**STATED EXERCISE**
Edit the lines that begin at the line containing "High Temperature Microwave High" and stop after the line containing "Lab 1800C Inlet", replacing "Lab" with "Laboratory" and leaving everything else unchanged. Return only those lines.

**INPUT RECORDS**
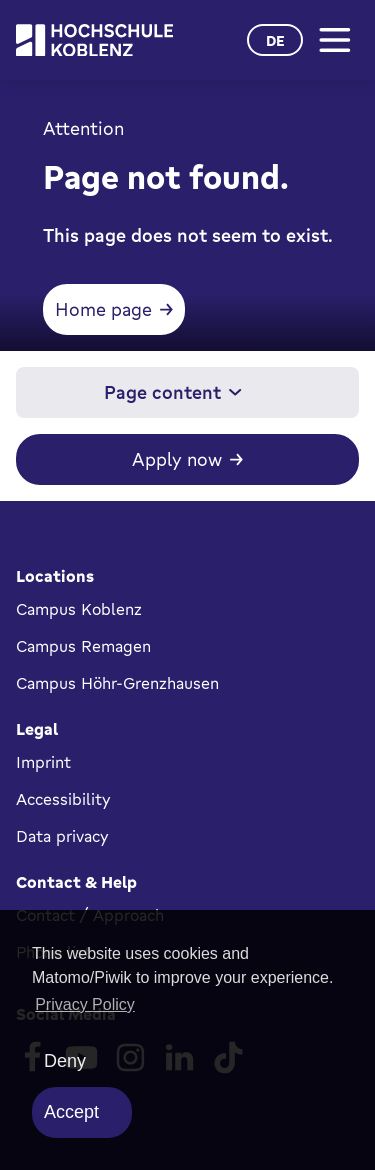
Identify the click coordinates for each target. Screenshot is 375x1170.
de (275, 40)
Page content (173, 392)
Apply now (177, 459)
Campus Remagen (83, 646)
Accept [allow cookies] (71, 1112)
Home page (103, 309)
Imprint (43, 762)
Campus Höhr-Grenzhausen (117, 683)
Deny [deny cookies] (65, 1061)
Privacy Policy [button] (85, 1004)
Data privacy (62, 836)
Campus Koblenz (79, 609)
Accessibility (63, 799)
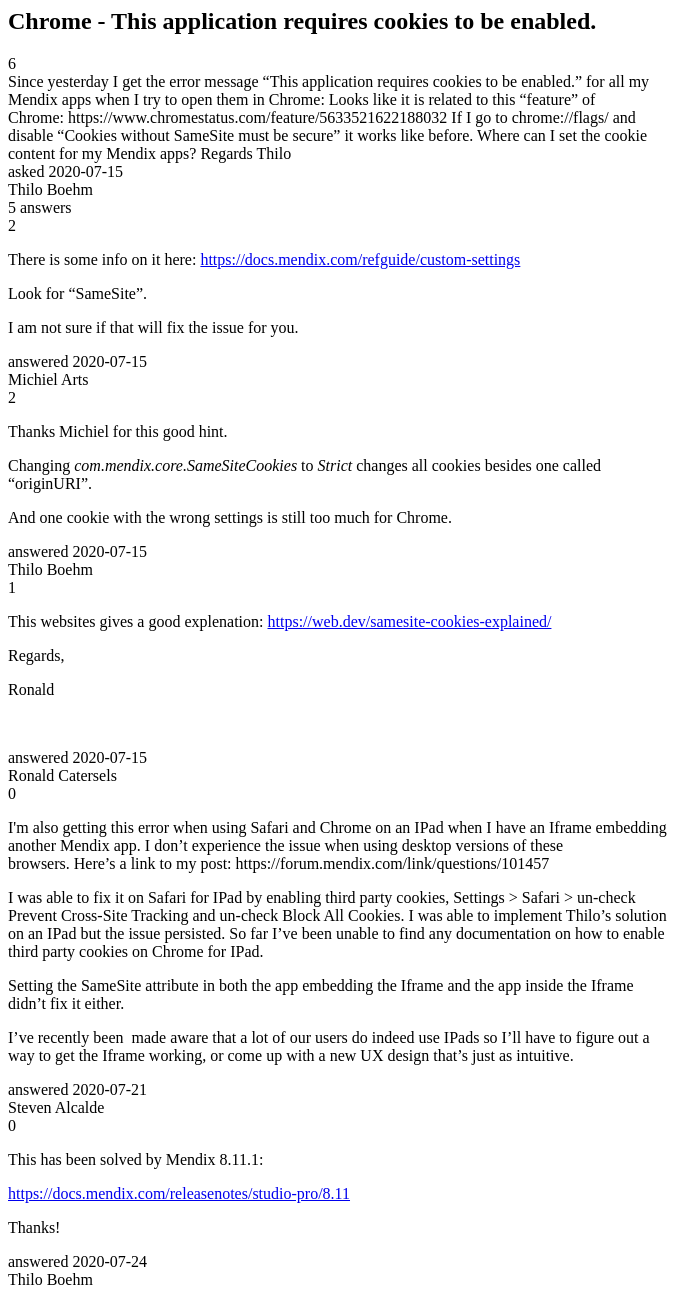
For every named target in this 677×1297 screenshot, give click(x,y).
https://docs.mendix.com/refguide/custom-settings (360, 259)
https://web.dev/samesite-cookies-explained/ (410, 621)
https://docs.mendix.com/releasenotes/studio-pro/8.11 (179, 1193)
---
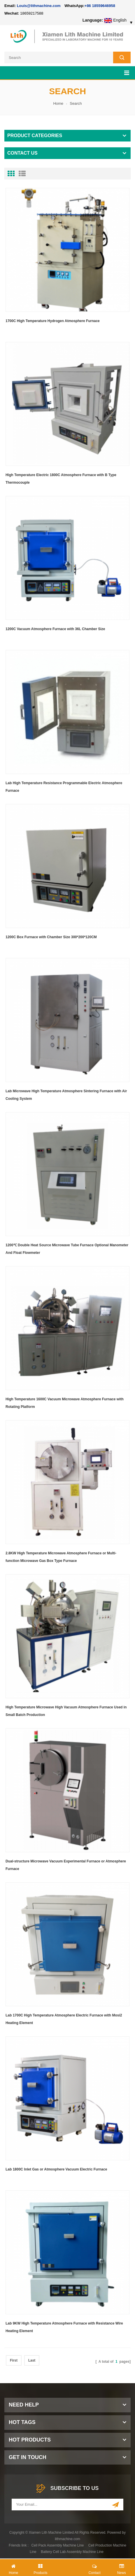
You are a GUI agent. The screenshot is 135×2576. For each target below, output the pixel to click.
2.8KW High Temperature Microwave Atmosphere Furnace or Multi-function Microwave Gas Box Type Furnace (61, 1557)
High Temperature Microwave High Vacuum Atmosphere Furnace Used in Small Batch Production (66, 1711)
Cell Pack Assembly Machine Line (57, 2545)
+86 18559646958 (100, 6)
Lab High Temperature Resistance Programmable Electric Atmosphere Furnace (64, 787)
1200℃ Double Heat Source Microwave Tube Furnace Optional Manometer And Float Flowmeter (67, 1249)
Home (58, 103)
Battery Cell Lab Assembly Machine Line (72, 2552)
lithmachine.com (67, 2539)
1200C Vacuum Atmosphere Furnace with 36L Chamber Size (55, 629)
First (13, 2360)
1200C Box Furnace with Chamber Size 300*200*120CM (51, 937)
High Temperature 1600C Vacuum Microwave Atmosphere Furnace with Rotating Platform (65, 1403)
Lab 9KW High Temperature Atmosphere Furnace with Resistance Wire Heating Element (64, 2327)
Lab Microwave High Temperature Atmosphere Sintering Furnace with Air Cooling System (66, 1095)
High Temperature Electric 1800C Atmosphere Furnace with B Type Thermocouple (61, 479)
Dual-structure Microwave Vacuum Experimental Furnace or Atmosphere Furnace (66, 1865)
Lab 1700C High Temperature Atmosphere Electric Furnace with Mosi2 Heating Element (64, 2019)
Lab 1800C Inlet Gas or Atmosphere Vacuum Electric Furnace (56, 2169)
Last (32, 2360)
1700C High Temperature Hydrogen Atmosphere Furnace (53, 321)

**THE RESULT**
High Temperature Microwave High Vacuum Atmosphere Furnace Used in Small Batch Production (66, 1711)
Cell Pack Assembly Machine Line (57, 2545)
+86 18559646958 (100, 6)
Laboratory High Temperature Resistance Programmable Electric Atmosphere Furnace (64, 787)
1200℃ Double Heat Source Microwave Tube Furnace Optional Manometer And Float Flowmeter (67, 1249)
Home (58, 103)
Battery Cell Laboratory Assembly Machine Line (72, 2552)
lithmachine.com (67, 2539)
1200C Vacuum Atmosphere Furnace with 36L Chamber Size (55, 629)
First (13, 2360)
1200C Box Furnace with Chamber Size 300*200*120CM (51, 937)
High Temperature 1600C Vacuum Microwave Atmosphere Furnace with Rotating Platform (65, 1403)
Laboratory 9KW High Temperature Atmosphere Furnace with Resistance Wire Heating Element (64, 2327)
Laboratory Microwave High Temperature Atmosphere Sintering Furnace with Air Cooling System (66, 1095)
High Temperature Electric 1800C Atmosphere Furnace with B Type Thermocouple (61, 479)
Dual-structure Microwave Vacuum Experimental Furnace or Atmosphere Furnace (66, 1865)
Laboratory 1700C High Temperature Atmosphere Electric Furnace with Mosi2 Heating Element (64, 2019)
Laboratory 1800C Inlet Gas or Atmosphere Vacuum Electric Furnace (56, 2169)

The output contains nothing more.